- Task directions: Write the line that contains "Where should I" and each one after it, word for word, ending with the final line of the data.

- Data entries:
++++++++++

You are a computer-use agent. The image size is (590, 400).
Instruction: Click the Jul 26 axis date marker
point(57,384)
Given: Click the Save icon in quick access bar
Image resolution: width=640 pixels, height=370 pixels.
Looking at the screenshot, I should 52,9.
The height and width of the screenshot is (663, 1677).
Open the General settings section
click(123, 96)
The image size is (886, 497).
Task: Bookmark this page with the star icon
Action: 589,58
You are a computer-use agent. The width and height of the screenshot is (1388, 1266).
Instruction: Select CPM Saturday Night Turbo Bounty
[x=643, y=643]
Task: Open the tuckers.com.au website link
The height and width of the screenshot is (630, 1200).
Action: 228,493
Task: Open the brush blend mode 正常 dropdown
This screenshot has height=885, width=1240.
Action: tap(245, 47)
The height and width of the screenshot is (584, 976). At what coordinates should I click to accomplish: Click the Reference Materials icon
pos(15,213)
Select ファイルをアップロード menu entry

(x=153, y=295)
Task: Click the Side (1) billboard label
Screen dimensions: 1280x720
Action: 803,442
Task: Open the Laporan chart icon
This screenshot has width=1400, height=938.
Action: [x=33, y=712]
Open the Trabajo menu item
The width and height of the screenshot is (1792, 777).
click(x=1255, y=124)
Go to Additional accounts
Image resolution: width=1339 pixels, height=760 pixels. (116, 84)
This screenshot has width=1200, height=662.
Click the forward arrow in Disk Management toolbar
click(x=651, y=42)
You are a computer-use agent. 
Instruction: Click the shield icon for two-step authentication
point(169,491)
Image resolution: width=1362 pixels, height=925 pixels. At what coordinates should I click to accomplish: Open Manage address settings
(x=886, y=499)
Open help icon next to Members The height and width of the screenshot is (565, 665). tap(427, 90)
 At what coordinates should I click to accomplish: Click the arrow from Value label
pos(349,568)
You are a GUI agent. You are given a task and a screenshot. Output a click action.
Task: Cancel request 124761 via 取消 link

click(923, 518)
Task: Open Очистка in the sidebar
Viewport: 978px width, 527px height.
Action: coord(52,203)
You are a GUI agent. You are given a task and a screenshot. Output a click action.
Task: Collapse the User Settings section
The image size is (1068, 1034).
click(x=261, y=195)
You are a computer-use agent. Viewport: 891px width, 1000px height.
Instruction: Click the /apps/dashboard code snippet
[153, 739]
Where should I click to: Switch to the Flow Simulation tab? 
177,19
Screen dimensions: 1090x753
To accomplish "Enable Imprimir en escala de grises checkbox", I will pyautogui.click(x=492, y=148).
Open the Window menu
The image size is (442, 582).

++++++++++

- Answer space:
Where should I click to: Switch to the Flow Simulation tab? 
177,19
Screen dimensions: 1090x753
To accomplish "Enable Imprimir en escala de grises checkbox", I will pyautogui.click(x=492, y=148).
Open the Window menu
The image size is (442, 582).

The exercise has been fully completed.